Hey and you forgot to mention Cuba. You're slipping...

Hugo Chavez is steering Venezuela to failure.

I'm looking, but I can't find where the article says that.

Charles, you cannot imagine pleased I am to see you so thoroughly rejecting RedState's pitiful and incoherent "known facts" policy.

If there's one thing that we all know, it's that Hugo Chavez is steering Venezuela to failure. Failure I tell you. Imminent, utter, complete, crushing failure... Desolate, windswept, dismal failure. Any day now. Just you wait.

Anyways, the index is another tool which helps quantify the states of the nations.

Your accounting bias is showing!

The lists and the descriptiopns about the nature of the problems are interesting -- the quantification is something of a pointless abstraction.

The fact that Iraq and Afghanistan are such failures? "We have a ways to go." Nope -- this pooch has already been thoroughly screwed, and there is no reason to hope that the current crew will suddenly create success in view of the failure they have created.

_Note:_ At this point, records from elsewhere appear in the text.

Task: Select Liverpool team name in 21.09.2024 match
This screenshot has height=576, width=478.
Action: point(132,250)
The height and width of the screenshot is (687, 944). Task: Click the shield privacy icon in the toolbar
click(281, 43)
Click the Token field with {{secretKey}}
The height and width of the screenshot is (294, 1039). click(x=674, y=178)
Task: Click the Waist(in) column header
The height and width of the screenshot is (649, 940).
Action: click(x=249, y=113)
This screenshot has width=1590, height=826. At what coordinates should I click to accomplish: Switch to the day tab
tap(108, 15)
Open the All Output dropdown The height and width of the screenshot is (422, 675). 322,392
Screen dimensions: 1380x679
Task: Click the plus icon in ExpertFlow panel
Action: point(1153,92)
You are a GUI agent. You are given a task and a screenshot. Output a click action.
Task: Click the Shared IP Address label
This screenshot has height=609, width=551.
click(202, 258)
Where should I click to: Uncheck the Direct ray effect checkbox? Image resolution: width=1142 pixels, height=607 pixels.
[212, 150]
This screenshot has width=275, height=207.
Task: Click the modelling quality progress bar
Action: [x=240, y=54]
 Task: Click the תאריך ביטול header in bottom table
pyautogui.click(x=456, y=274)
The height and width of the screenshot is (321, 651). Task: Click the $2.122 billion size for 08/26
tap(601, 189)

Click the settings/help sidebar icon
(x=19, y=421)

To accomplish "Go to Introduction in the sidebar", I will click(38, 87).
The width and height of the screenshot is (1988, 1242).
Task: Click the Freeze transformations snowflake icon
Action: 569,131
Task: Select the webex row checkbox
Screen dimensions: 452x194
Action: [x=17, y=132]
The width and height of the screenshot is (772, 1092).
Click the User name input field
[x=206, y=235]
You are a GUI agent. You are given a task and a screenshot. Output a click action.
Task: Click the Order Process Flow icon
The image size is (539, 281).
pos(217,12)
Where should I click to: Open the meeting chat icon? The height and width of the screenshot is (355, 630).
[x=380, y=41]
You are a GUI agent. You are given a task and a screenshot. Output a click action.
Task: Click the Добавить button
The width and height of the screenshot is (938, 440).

Thanks for the post and update Charles, and thanks for the update 243. The FfP decision to go up to 76 to include India and China is useful for the reminder that the majority of the world's population lives in states that have borderline or worse stability.

Charles is certainly right to single out Africa. Likewise the Middle East and Islam: this linkage is reasonable, but I would caution against placing all of the blame on religious influences.

It would be factually correct to note that the 27 of 60 Muslim majority or pluralities could be contrasted with 30 of 60 Christian majority or plurality countries (9 plurality mostly Christian/Muslim, plus Lebanon as an anomaly).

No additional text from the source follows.